Why Digital Substitutes Fall Short
Digital interactions serve as imperfect stand-ins for physical connection. During the COVID-19 pandemic, many turned to video calls and messaging platforms to stay in touch. However, findings by Marinucci et al. (2022) revealed that these forms of communication offered limited emotional support and satisfaction. Online communication simply cannot deliver the same benefits for well-being as face-to-face interactions.
What makes digital substitutes so limited is not only what they include, but more critically, what they exclude. On a video call, people may see each other’s faces and hear each other’s voices, but the interaction is flattened. Spatial awareness, shared silence, and the micro-adjustments people make in real time often fall outside the frame. Communication becomes narrower, more cognitively demanding, and less emotionally intuitive.
Each digital interaction, no matter how well-intentioned, introduces a slight distortion in the signal of human presence. Over time, these distortions add up. They contribute to emotional fatigue, conversational friction, and a sense of being adjacent to one another rather than truly with each other. This phenomenon, often referred to as the “Zoom drain,” reflects a neurological mismatch between the expectation of human contact and the reality of its digital approximation (Shoshan, 2025). Even high-definition video cannot capture the subtle shifts in posture or the barely perceptible changes in facial expression that convey hesitation, warmth, or tension.
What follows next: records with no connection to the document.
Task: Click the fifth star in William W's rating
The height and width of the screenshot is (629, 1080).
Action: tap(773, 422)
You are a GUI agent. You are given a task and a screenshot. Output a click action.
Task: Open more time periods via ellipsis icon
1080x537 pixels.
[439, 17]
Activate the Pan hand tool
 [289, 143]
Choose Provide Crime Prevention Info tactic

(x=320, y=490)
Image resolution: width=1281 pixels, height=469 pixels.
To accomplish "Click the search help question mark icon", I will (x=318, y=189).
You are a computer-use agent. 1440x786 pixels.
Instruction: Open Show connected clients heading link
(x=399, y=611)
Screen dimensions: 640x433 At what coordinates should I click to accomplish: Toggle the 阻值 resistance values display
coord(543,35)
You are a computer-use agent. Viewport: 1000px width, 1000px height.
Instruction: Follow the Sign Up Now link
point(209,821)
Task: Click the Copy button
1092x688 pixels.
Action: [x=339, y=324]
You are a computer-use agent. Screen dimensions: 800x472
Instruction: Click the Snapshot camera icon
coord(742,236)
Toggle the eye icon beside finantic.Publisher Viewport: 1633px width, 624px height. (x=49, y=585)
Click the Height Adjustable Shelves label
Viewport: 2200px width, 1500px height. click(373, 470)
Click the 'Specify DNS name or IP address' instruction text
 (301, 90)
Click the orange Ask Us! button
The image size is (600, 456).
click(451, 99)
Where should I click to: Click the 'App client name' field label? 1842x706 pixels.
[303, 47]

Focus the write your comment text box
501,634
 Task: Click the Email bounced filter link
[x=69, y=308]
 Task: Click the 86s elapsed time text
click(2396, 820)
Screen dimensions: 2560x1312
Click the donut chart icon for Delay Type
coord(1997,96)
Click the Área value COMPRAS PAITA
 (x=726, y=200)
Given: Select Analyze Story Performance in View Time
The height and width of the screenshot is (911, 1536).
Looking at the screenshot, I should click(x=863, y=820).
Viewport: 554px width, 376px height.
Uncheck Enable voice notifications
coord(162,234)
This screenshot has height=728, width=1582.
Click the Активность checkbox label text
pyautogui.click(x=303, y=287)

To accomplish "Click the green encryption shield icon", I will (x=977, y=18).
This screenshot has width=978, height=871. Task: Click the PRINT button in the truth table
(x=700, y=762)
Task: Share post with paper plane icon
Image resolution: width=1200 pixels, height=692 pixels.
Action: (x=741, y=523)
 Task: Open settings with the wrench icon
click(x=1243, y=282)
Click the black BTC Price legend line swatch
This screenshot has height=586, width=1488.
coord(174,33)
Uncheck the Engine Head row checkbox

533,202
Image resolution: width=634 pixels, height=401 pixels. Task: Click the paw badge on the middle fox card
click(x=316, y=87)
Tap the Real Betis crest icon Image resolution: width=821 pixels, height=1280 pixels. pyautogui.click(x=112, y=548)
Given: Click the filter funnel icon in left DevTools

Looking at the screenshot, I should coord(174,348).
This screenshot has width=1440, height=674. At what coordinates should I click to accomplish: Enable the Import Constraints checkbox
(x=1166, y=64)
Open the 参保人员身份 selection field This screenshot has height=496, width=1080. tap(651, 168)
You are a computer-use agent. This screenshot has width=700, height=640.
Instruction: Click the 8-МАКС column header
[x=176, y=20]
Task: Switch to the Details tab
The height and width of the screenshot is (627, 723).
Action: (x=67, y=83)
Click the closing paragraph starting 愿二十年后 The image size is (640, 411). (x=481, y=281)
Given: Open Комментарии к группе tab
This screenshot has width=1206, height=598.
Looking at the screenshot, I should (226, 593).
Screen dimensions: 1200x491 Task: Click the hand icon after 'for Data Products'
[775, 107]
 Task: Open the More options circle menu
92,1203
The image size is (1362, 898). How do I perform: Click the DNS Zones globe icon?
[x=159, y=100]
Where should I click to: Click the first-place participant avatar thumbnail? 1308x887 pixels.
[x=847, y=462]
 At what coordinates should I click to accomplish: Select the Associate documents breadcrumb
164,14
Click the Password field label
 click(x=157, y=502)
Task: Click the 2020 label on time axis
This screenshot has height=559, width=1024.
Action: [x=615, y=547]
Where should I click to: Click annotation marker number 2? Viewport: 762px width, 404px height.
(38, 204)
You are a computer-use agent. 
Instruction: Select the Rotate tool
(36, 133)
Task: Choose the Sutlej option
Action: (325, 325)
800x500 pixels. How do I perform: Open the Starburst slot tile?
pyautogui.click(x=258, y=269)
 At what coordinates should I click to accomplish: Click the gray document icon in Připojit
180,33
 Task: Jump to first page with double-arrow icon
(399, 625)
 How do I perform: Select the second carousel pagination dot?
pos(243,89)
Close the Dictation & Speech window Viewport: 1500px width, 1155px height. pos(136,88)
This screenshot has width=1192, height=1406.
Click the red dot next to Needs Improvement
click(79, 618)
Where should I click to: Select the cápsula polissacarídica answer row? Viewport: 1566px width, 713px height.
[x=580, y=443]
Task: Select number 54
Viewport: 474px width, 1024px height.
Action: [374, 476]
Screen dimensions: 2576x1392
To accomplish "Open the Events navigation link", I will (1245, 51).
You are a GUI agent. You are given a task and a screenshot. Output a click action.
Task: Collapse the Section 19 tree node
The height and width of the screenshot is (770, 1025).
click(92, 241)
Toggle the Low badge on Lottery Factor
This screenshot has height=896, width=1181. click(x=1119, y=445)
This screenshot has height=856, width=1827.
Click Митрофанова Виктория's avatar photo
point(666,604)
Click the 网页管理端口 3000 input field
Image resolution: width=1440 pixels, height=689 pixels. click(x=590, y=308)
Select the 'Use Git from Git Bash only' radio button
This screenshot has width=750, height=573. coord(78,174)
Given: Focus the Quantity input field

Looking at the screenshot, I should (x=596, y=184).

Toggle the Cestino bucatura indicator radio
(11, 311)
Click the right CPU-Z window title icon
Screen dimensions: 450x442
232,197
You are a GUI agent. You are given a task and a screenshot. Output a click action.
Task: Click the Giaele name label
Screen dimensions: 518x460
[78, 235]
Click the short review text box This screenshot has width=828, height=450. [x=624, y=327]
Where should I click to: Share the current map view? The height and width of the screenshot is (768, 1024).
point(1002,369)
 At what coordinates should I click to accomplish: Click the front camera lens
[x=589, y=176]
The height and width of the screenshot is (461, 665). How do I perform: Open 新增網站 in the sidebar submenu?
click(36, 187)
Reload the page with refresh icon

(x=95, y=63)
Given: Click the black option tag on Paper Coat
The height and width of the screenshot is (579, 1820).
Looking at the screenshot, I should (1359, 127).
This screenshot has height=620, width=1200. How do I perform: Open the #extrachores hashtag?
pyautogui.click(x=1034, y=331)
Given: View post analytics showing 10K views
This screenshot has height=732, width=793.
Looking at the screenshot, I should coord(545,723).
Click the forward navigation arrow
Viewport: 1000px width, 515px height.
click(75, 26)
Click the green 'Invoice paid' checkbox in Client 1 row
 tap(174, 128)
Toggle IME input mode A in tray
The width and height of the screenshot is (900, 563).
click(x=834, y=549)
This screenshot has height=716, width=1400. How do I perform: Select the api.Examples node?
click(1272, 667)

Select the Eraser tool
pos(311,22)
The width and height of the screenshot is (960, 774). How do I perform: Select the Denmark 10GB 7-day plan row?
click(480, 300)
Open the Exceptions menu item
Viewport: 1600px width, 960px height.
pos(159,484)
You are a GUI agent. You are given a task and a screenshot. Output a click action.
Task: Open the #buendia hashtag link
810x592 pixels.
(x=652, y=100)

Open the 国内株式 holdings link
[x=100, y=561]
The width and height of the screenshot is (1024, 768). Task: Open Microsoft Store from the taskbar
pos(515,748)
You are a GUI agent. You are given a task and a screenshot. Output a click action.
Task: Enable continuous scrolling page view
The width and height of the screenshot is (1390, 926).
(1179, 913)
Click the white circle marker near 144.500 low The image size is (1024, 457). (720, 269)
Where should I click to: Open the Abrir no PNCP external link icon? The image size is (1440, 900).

As a result, people may misread intent, miss moments of emotional openness, or overlook signs of distress.
Digital tools remain useful, especially when physical presence is impossible. But they should be understood as supplements, not substitutes. Real connection flourishes in context—within moments that allow for shared space, shared breath, and the quiet mutuality that only emerges when people are fully present together.
How Herdle Builds the Optimal Conditions for Belonging
Belonging begins when someone feels welcomed without needing to perform. It takes root not through matching or messaging, but through presence. That kind of connection lives in shared moments, in the way someone smiles when you enter a room, the comfort of sitting beside a stranger who might become a friend, the energy of a space that feels open and alive.
Herdle creates those moments, stepping beyond the feed and into real life, where faces matter more than filters and attention feels earned rather than automated. Where other platforms prioritise scrolling and speed, Herdle makes space for slowing down by inviting people to gather, to share time, to rediscover how it feels to truly show up for one another.
For many, these gatherings arrive at the right moment. After a move, a breakup, or a stretch of disconnection, Herdle offers a way back. Not back to screens, but back to shared spaces. It helps people rebuild community at a human pace: through eye contact, shared laughter, and the quiet relief of feeling part of something again.